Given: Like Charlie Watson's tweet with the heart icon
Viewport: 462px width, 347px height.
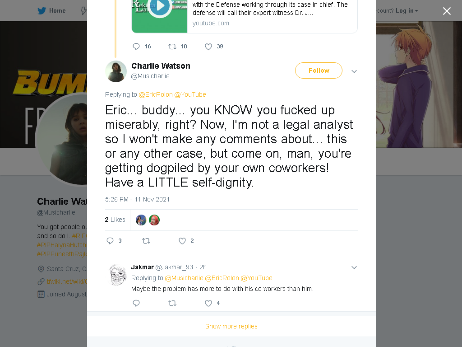Looking at the screenshot, I should tap(182, 241).
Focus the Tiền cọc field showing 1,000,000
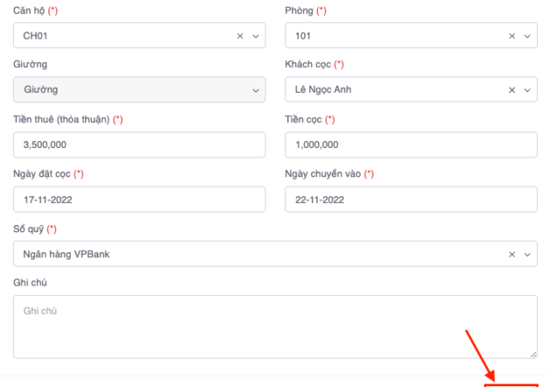This screenshot has width=550, height=387. (411, 144)
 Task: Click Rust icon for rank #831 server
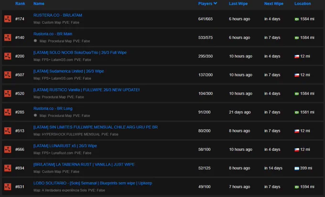[x=8, y=186]
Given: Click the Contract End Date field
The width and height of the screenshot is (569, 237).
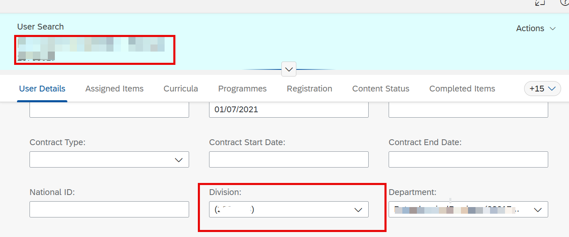Looking at the screenshot, I should [x=468, y=160].
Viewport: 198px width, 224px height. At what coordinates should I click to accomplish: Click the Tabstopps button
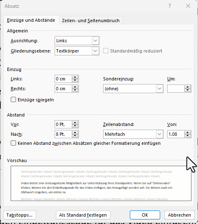[x=20, y=215]
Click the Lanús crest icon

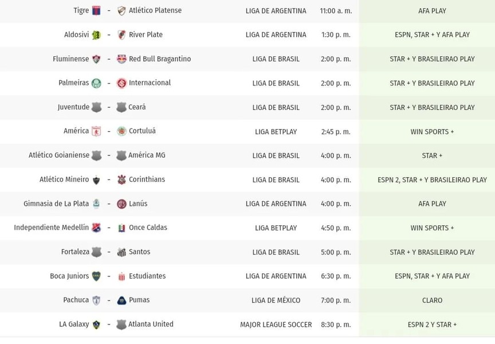coord(121,204)
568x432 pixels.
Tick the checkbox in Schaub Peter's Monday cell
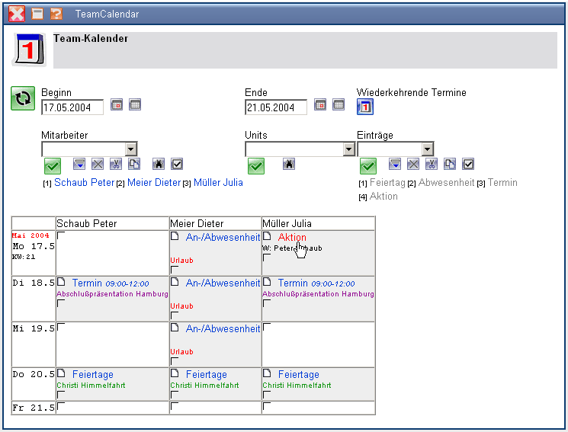[61, 236]
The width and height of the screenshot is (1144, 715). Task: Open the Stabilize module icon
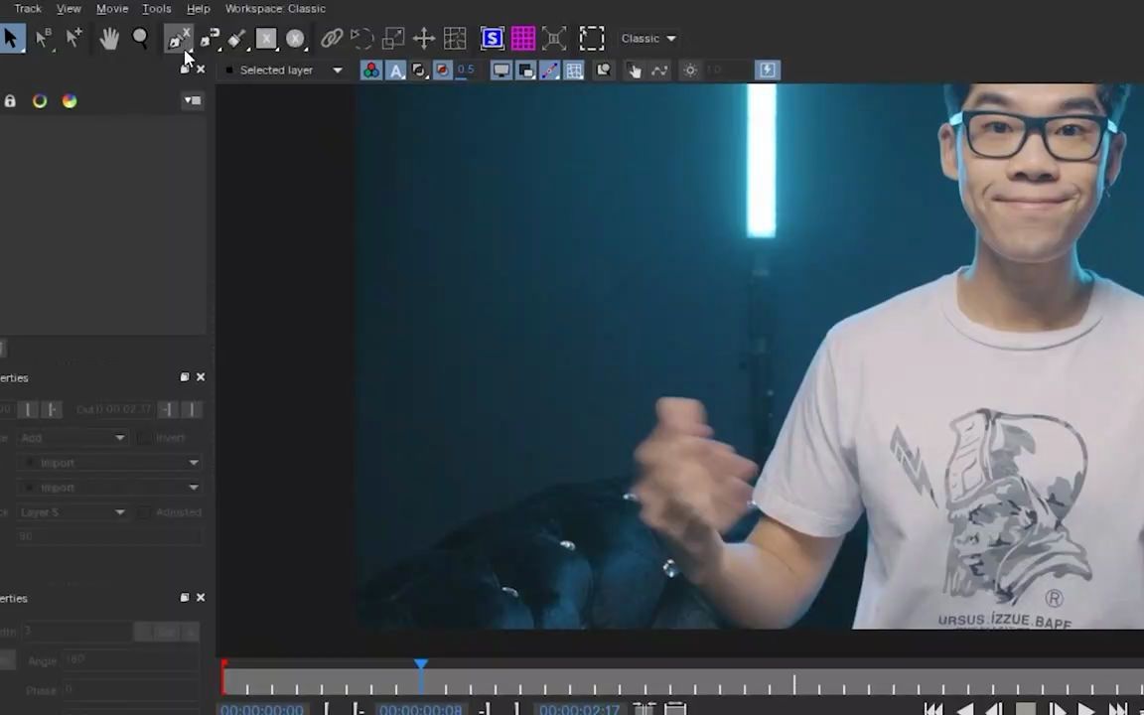click(493, 38)
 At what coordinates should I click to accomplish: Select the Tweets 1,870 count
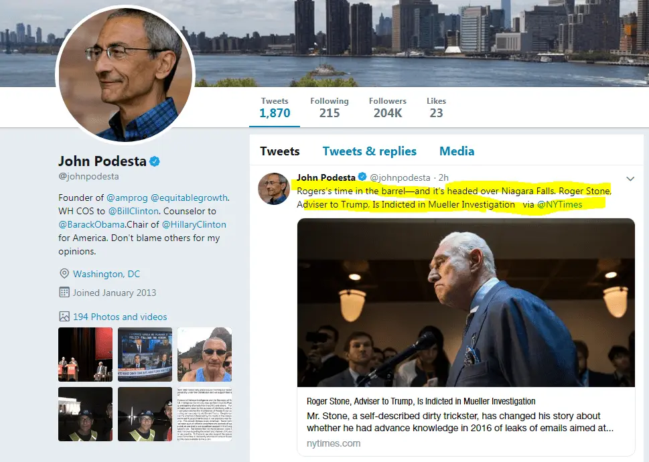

* TASK ITEM:
Please repeat the data verbatim and leave the pictures out of your copy.

* REPLY:
Given: Like Charlie Watson's tweet with the heart icon
Viewport: 462px width, 347px height.
Looking at the screenshot, I should tap(182, 241).
Focus the Tiền cọc field showing 1,000,000
This screenshot has width=550, height=387. (411, 144)
 Task: Click Rust icon for rank #831 server
[x=8, y=186]
Given: Click the Contract End Date field
The width and height of the screenshot is (569, 237).
Looking at the screenshot, I should [x=468, y=160].
Viewport: 198px width, 224px height. At what coordinates should I click to accomplish: Click the Tabstopps button
[x=20, y=215]
Click the Lanús crest icon

coord(121,204)
568x432 pixels.
Tick the checkbox in Schaub Peter's Monday cell
[61, 236]
The width and height of the screenshot is (1144, 715). Task: Open the Stabilize module icon
click(493, 38)
 At what coordinates should I click to accomplish: Select the Tweets 1,870 count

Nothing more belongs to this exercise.